= Passage shown =
>>>>>
The CNC club met Thursday night. So, while I wasn't working myself I was watching and talking about woodworking. A demo was done of 2 sided cutting with V-Carve then run on the Axiom. (kinda wish I had this one! I don't work here, just who I know sells them.) I liked the technique and have to try it out. Plus, i would love to have a water cooled spindle - they are so quiet it's eerie. With one of those and the Festool CT26 I wouldn't need hearing protection CNC'ing. Plus we got to see some cool engravings on acrylic with a diamond bit and then lit with LEDs that looked awesome.
<<<<<
= Entries shown =
>>>>>
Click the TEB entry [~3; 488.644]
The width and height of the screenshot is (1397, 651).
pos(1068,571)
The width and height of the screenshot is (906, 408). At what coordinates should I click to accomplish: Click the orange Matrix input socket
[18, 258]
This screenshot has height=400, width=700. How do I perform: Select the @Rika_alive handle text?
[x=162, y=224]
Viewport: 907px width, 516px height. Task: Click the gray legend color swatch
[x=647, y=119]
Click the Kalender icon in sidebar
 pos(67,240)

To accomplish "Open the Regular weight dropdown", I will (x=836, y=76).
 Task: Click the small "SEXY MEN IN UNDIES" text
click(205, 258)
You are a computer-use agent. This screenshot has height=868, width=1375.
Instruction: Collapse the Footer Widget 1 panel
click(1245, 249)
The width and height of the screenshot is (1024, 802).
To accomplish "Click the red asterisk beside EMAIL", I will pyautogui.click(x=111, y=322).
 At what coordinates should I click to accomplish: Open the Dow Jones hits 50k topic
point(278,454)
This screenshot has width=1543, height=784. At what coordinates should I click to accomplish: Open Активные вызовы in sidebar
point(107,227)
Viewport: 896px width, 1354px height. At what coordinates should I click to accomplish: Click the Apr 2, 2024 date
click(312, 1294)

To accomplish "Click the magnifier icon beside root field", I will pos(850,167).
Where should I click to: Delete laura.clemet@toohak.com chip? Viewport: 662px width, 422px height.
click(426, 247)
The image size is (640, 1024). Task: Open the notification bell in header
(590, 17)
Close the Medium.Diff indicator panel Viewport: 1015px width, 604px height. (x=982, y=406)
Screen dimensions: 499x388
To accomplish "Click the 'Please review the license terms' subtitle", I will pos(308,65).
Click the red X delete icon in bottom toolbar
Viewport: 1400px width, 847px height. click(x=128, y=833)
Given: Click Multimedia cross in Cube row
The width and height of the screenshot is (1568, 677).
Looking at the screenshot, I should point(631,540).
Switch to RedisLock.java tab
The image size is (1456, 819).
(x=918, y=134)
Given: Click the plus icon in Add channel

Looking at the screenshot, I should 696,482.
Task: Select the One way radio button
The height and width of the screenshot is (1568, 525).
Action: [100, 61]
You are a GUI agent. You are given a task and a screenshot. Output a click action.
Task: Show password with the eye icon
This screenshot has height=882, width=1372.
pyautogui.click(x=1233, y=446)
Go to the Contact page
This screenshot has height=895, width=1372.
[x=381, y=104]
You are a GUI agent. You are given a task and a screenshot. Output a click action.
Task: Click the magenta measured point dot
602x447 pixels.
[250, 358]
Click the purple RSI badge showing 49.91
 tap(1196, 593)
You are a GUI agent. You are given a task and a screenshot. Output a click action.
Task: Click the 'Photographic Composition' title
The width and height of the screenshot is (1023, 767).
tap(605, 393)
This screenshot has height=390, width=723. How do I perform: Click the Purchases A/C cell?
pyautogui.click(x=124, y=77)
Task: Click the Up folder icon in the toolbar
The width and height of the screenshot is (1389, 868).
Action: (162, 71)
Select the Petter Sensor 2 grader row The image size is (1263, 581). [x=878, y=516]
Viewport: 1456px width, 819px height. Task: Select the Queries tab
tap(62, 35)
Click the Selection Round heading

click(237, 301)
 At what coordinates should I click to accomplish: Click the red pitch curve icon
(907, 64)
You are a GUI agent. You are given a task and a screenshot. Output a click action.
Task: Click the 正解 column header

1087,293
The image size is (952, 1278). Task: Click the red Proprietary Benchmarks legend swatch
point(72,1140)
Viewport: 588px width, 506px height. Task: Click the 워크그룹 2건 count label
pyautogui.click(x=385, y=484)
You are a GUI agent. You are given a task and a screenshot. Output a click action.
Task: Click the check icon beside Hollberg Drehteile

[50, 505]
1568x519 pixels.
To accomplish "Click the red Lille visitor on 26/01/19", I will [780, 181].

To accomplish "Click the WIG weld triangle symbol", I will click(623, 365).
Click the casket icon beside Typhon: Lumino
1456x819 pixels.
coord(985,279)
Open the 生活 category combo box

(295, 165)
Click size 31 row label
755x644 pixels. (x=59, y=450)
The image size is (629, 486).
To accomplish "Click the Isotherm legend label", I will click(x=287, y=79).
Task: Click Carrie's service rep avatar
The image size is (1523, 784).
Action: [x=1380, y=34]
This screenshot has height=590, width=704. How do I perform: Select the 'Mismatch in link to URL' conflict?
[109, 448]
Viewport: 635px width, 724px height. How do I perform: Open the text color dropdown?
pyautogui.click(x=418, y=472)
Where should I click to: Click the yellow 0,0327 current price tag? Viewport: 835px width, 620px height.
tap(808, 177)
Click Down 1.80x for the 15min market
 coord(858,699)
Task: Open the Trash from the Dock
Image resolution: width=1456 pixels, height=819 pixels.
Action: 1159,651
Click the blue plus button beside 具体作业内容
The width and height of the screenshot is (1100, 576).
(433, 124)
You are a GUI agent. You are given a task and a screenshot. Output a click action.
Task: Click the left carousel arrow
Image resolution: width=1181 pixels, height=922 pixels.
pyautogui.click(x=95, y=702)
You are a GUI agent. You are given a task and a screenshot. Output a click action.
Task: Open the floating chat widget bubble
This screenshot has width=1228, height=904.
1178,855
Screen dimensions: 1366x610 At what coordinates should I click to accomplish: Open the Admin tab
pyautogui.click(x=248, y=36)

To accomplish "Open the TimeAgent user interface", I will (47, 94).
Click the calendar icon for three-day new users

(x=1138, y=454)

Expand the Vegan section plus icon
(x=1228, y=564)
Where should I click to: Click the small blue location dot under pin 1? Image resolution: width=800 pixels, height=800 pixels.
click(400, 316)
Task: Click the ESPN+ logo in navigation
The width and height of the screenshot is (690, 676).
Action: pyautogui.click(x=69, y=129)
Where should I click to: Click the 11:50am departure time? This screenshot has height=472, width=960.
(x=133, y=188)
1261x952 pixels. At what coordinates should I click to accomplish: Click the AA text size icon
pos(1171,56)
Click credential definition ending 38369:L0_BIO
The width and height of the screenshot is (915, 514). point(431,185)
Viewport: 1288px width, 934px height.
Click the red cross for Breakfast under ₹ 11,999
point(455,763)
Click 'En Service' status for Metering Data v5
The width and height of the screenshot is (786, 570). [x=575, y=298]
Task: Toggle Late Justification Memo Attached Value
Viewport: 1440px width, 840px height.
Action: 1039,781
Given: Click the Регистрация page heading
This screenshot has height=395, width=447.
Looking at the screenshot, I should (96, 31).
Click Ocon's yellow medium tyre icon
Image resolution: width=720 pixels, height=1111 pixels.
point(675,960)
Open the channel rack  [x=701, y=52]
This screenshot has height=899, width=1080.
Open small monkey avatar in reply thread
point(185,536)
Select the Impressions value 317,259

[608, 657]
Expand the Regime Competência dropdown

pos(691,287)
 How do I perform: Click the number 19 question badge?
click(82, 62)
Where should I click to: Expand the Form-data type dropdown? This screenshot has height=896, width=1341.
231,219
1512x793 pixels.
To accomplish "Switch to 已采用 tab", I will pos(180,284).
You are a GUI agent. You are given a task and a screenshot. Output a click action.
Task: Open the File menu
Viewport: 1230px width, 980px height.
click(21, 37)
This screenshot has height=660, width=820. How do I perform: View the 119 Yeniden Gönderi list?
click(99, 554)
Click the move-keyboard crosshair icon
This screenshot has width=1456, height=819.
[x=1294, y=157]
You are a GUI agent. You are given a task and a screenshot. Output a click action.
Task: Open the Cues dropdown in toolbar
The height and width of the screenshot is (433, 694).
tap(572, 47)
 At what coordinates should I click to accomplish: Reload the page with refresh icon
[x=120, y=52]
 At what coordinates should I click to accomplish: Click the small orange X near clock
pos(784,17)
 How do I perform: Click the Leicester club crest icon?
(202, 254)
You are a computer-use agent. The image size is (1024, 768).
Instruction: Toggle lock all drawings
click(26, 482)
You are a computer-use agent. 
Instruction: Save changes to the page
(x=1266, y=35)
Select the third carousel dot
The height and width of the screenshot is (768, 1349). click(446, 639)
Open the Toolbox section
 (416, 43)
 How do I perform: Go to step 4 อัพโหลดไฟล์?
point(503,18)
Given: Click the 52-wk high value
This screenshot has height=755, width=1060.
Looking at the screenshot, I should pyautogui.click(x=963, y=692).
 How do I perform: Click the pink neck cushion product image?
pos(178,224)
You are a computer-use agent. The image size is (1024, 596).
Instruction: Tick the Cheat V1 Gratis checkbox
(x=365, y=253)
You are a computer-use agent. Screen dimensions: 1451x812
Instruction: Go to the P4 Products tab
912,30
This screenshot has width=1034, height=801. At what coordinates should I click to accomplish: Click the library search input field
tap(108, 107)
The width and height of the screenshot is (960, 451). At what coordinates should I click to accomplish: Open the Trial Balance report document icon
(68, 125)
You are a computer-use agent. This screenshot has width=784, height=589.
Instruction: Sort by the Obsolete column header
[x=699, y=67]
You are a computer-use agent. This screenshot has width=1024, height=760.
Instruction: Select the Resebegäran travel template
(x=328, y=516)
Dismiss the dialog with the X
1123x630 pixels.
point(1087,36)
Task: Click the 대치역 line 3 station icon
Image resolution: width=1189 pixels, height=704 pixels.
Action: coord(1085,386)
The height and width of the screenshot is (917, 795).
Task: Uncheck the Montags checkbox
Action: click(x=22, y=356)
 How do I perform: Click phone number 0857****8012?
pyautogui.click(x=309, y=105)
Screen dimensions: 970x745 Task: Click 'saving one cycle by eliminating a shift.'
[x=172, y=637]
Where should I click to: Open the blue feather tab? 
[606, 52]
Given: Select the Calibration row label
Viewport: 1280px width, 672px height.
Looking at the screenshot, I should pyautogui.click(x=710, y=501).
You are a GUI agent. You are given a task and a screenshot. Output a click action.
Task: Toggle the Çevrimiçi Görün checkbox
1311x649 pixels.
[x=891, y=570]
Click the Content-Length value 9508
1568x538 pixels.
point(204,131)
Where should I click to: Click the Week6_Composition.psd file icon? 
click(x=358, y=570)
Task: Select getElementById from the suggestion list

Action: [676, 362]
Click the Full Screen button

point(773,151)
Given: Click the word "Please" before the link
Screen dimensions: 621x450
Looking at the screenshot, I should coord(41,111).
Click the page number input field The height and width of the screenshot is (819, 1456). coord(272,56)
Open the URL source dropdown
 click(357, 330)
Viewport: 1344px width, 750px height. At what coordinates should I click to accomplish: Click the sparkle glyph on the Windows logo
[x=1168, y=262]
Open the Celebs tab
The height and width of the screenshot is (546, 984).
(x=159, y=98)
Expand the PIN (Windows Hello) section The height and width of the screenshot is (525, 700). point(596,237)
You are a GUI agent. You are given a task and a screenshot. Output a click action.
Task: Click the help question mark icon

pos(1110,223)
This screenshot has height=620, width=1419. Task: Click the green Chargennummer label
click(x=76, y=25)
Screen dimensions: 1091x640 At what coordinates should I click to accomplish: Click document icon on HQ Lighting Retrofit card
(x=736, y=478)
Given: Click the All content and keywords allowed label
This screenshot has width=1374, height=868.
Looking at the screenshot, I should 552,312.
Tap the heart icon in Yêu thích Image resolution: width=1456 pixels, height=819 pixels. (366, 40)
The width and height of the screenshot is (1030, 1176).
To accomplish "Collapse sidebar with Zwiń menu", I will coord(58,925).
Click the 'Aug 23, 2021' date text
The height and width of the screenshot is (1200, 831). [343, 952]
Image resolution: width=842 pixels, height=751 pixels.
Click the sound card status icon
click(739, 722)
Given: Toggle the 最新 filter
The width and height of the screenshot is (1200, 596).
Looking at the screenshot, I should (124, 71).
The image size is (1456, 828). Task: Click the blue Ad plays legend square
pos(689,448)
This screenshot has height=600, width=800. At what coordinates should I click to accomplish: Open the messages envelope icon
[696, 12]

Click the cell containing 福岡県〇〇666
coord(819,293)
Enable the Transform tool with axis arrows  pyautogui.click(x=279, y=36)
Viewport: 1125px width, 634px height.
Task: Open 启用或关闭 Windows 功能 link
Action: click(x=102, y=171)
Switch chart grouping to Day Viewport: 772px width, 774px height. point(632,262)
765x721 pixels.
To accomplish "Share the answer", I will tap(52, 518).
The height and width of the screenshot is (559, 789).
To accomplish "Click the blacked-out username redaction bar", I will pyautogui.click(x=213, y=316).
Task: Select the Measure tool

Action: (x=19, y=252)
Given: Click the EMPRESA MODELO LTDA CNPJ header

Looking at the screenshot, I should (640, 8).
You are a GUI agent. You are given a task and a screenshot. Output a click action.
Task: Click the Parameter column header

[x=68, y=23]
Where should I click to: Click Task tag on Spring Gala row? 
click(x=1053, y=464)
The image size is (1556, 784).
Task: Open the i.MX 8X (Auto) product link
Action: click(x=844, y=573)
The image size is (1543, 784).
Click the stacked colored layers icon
<<<<<
= Requirements =
**A)** According to the CNC club post, which machine was the two-sided cut from V-Carve run on?
**B)** In the CNC club post, substitute "dust extractor" for "Festool CT26" and write out the stretch from "The CNC club" through "that looked awesome.".
**C)** Decide whether each statement agrees with the CNC club post: (i) The club met on a Thursday night. (ii) The writer finds water-cooled spindles loud. (iii) The acrylic engravings were made with a diamond bit.

= Problem solutions =
**A)** The Axiom.

**B)**
The CNC club met Thursday night. So, while I wasn't working myself I was watching and talking about woodworking. A demo was done of 2 sided cutting with V-Carve then run on the Axiom. (kinda wish I had this one! I don't work here, just who I know sells them.) I liked the technique and have to try it out. Plus, i would love to have a water cooled spindle - they are so quiet it's eerie. With one of those and the dust extractor I wouldn't need hearing protection CNC'ing. Plus we got to see some cool engravings on acrylic with a diamond bit and then lit with LEDs that looked awesome.

**C)**
(i) Yes: "The CNC club met Thursday night."
(ii) No: "they are so quiet it's eerie."
(iii) Yes: "cool engravings on acrylic with a diamond bit."